PROBLEM DESCRIPTION:
Your task is to copy each line of the material that includes "agent".

DATASET RECORDS:
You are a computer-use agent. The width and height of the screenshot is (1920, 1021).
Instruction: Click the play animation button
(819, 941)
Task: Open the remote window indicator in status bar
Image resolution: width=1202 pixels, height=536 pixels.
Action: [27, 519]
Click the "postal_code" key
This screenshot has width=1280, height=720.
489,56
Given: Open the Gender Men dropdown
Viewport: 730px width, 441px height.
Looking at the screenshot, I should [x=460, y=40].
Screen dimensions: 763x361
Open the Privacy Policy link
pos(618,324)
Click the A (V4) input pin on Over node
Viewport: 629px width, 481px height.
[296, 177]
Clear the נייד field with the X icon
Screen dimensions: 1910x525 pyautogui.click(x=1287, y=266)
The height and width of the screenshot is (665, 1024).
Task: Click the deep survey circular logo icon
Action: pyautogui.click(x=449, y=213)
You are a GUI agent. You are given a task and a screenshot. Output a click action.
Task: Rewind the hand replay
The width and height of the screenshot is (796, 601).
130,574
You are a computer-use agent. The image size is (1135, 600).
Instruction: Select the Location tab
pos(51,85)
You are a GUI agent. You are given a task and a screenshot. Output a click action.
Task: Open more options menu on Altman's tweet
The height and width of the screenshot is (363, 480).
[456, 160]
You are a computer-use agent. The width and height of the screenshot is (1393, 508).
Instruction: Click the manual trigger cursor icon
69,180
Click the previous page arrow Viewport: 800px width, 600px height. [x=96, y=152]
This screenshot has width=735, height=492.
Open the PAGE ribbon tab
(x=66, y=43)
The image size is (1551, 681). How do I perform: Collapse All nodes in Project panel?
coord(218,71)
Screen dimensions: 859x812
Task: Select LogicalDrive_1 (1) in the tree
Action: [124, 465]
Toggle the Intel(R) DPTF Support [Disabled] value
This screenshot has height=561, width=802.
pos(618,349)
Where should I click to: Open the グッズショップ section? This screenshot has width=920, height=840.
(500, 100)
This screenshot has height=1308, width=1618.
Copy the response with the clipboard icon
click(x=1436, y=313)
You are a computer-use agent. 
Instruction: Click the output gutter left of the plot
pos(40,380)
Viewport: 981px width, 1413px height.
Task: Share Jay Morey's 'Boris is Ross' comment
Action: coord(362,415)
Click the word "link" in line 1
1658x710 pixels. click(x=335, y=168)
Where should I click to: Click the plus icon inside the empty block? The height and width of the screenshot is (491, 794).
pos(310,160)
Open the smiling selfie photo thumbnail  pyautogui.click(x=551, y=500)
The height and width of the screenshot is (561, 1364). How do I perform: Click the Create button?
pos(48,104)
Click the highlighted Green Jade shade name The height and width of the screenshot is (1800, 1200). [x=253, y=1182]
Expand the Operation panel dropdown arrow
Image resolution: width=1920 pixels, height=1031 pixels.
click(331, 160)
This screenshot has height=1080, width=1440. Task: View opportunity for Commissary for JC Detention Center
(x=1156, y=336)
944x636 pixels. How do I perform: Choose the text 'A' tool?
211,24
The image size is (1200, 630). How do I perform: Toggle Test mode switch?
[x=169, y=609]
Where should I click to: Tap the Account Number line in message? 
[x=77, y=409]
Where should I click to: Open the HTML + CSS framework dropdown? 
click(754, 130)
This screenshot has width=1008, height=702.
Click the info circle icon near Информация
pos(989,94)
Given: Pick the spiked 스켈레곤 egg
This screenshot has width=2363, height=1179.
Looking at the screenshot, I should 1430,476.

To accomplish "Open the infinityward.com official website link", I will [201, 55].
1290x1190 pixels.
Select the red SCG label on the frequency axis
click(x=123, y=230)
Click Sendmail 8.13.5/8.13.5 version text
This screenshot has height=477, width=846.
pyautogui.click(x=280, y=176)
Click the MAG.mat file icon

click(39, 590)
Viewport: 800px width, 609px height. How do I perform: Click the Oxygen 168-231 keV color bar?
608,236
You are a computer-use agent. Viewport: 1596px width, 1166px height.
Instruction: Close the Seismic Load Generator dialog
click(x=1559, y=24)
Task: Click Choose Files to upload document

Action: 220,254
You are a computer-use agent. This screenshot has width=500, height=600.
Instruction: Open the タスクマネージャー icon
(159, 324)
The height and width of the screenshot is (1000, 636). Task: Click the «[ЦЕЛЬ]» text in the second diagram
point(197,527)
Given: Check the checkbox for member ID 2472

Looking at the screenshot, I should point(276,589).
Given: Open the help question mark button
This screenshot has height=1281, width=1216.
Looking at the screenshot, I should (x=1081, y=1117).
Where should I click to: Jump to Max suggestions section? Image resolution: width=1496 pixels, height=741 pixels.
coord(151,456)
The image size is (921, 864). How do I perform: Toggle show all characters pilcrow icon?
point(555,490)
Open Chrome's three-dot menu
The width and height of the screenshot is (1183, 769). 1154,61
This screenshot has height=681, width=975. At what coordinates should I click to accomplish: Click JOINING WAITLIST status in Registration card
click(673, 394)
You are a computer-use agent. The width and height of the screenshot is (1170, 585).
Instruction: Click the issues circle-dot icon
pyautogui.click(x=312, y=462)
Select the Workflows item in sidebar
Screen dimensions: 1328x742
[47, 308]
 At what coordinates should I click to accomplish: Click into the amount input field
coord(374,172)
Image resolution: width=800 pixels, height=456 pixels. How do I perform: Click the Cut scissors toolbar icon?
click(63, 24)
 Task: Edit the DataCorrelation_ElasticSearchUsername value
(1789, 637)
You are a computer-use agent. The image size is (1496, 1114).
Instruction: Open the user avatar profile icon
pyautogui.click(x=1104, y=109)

RESULT FOR THIS TASK:
You are a computer-use agent. The width and height of the screenshot is (1920, 1021).
You are a GUI agent. You are given a task and a screenshot. Output a click action.
You are a computer-use agent. The image size is (1135, 600).
You are a GUI agent. You are given a task and a screenshot. Output a click action.
You are a computer-use agent. The width and height of the screenshot is (1393, 508).
You are a computer-use agent. 
You are a computer-use agent. Viewport: 1596px width, 1166px height.
You are a computer-use agent. This screenshot has width=500, height=600.
You are a computer-use agent. The width and height of the screenshot is (1170, 585).
You are a computer-use agent. The image size is (1496, 1114).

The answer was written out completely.